Erasure coding is typically applied as a background process to already-replicated data.
HDFS, for instance, writes data with three-way replication and then converts cold data to erasure-coded format asynchronously.
This avoids the latency penalty of computing parity on the write path and simplifies the consistency model.
Systems that encode inline (such as Azure Storage and Ceph with BlueStore) must handle partial stripe writes carefully, often using a journaling or log-structured approach to ensure atomicity.

Read Path and Degraded Reads

Normal reads touch a single block on a single node.
When a node is unavailable, the system performs a degraded read: it fetches k blocks from surviving nodes, decodes the missing block, and returns the result.
This increases both latency and network traffic.
To bound tail latency, some systems issue speculative reads to k + δ nodes and use the first k responses (a technique used by Google's Colossus).

Repair

When a node fails permanently, the system must reconstruct its blocks and place them on a new node.
Repair is expensive: for a (14, 10) RS code, repairing one block requires reading 10 blocks — transferring 10 times that single block’s volume across the network.
In large clusters, background repair traffic can saturate network links.

LRCs mitigate this by reducing the number of blocks needed for most repairs.
Regenerating codes reduce the bytes transferred per helper.
Both come with trade-offs in code complexity and, in the case of LRCs, slightly higher storage overhead than pure MDS codes.

Practical Deployments

System	Code	Parameters	Notes
HDFS (Hadoop 3.x)	RS, XOR	(6,3), (10,4)	Supports both RS and simple XOR
Azure Storage	LRC	(12,2,2)	Local + global parity
Google Colossus	RS	Varies	Inline encoding
Ceph	RS, LRC	Configurable	Plugin-based EC profiles
Facebook f4	RS	(10,4)	Warm/cold BLOB storage

Key Points

Erasure coding achieves the same fault tolerance as replication at significantly lower storage overhead, typically 1.4x to 1.8x versus 3x for three-way replication.
Reed-Solomon codes are MDS-optimal, meaning they extract the maximum fault tolerance for a given level of redundancy, but they impose high repair bandwidth costs.
Locally Repairable Codes reduce repair cost by introducing local parity groups, at the expense of slightly higher storage overhead compared to pure MDS codes.
Stripe placement must respect failure-domain boundaries (rack, zone, or region) to ensure that correlated failures do not exceed the code's tolerance.
Degraded reads are substantially more expensive than normal reads, making erasure coding best suited for read-heavy, latency-tolerant, or cold-storage workloads.
Most production systems apply erasure coding as a background transformation on cooled data, avoiding inline encoding overhead on the hot write path.
The choice of code parameters (k, m, and locality) is a system-level trade-off among storage efficiency, repair cost, read amplification, and failure tolerance.

References

Reed, I.S. and Solomon, G. "Polynomial Codes over Certain Finite Fields." Journal of the Society for Industrial and Applied Mathematics, 8(2), 1960.

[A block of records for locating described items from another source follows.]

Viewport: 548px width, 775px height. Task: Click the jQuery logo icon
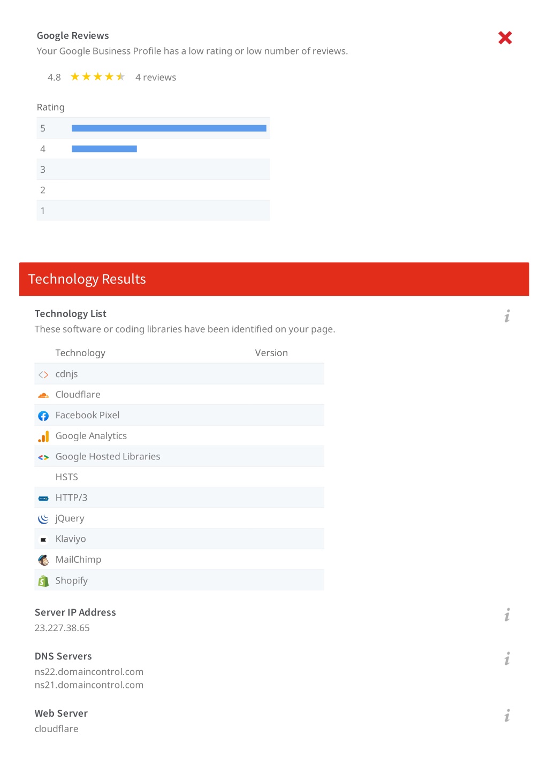tap(43, 519)
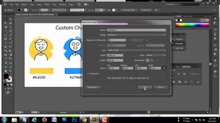Open the Effect menu

[47, 5]
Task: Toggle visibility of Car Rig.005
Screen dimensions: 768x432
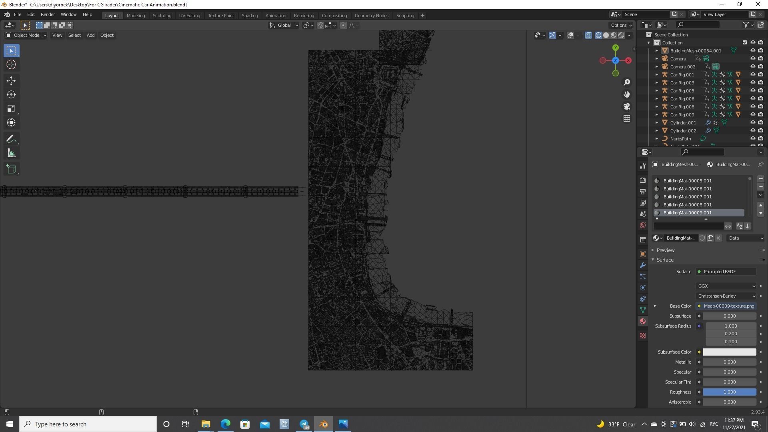Action: 752,91
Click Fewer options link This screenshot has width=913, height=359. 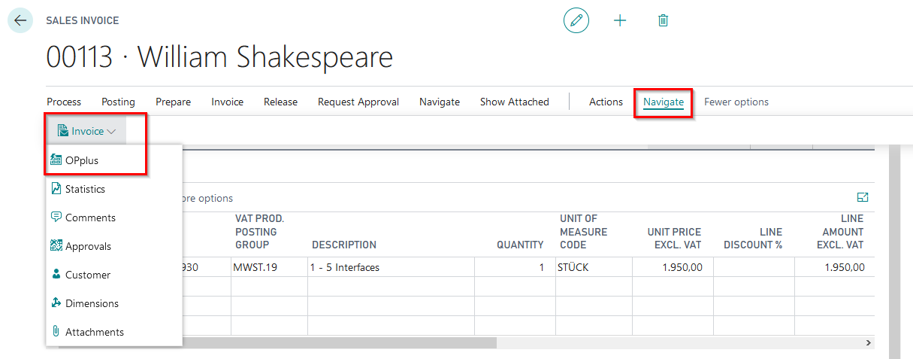(x=736, y=102)
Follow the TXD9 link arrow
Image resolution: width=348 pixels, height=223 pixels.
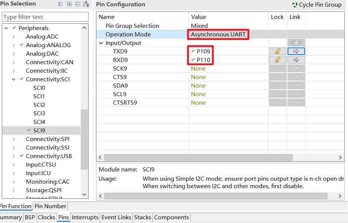coord(296,51)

Huang, C., Simitci, H., Xu, Y., et al. "Erasure Coding in Windows Azure Storage." Proceedings of the USENIX Annual Technical Conference (ATC), 2012.

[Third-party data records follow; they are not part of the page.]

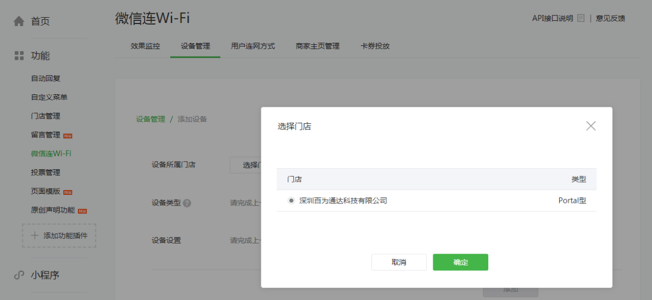Click the plus icon in 添加功能插件

[35, 235]
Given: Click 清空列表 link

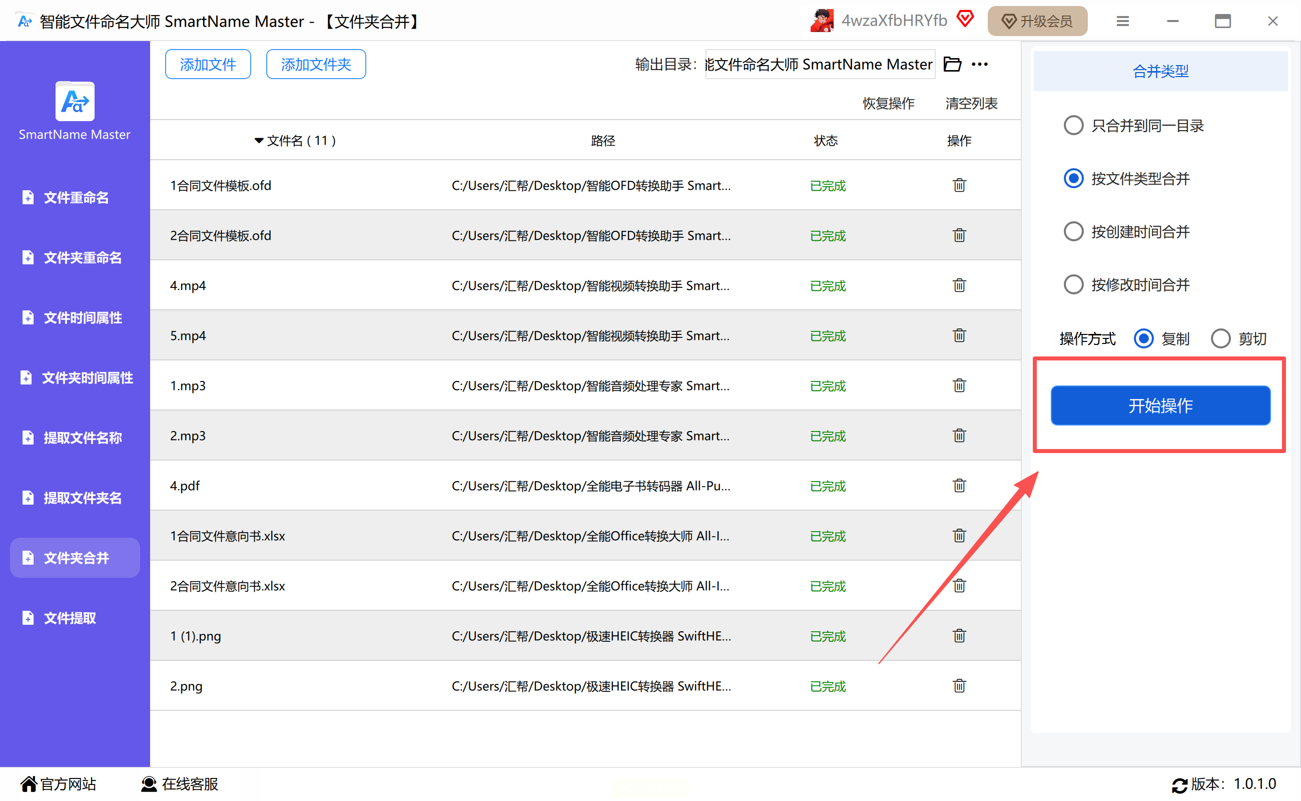Looking at the screenshot, I should coord(971,103).
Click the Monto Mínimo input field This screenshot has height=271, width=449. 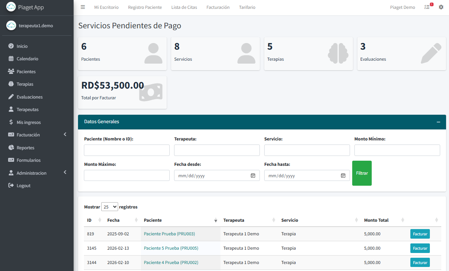(x=397, y=150)
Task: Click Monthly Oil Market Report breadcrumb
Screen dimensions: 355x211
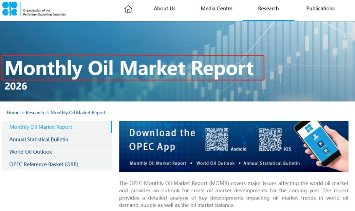Action: [78, 112]
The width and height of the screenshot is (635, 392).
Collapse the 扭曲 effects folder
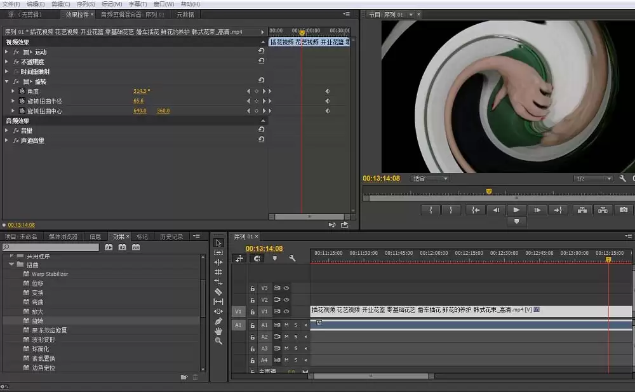coord(11,264)
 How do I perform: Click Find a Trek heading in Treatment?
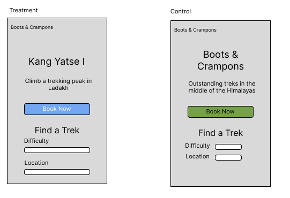[57, 130]
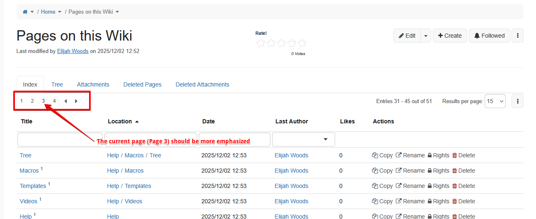Screen dimensions: 536x219
Task: Open the Results per page dropdown
Action: 495,101
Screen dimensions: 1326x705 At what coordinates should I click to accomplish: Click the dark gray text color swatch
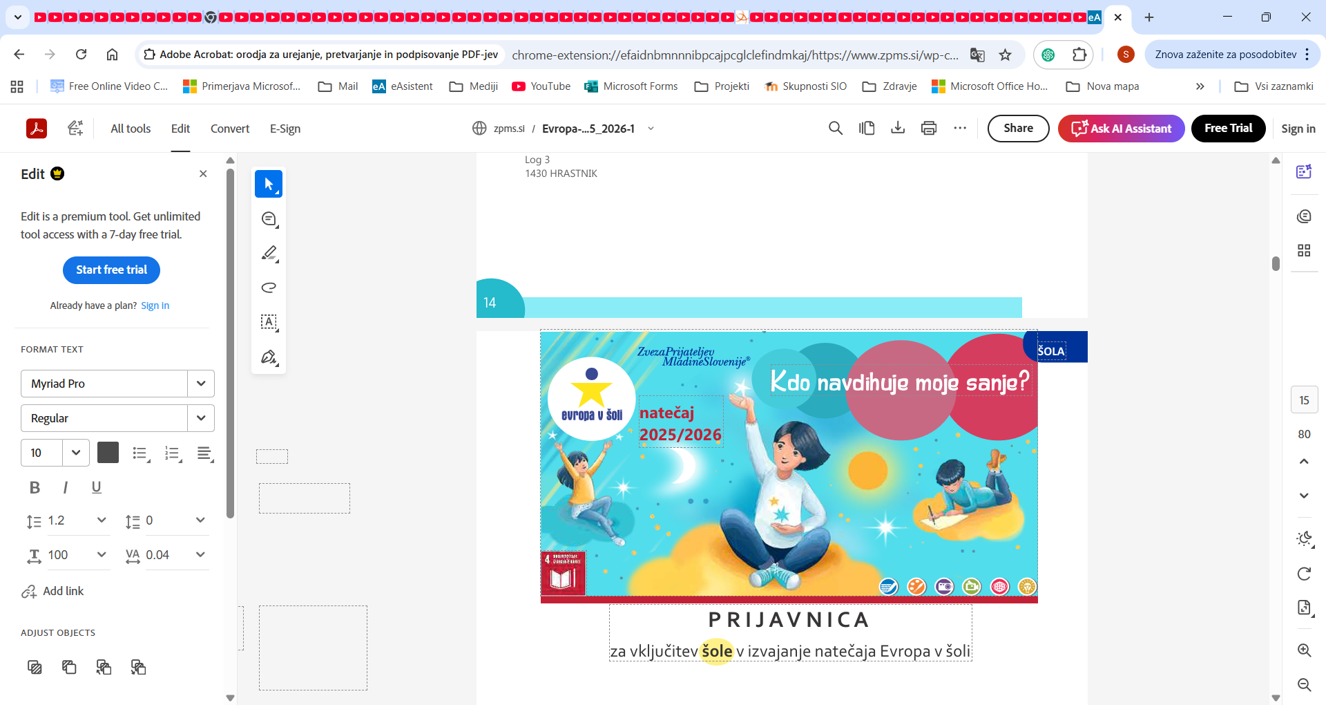tap(108, 453)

Rashmi, K.V., Shah, N.B., and Kumar, P.V. "Optimal Exact-Regenerating Codes for Distributed Storage at the MSR and MBR Points via a Product-Matrix Construction." IEEE Transactions on Information Theory, 57(8), 2011.

Sathiamoorthy, M., Asteris, M., Papailiopoulos, D., et al. "XORing Elephants: Novel Erasure Codes for Big Data." Proceedings of the VLDB Endowment, 6(5), 2013.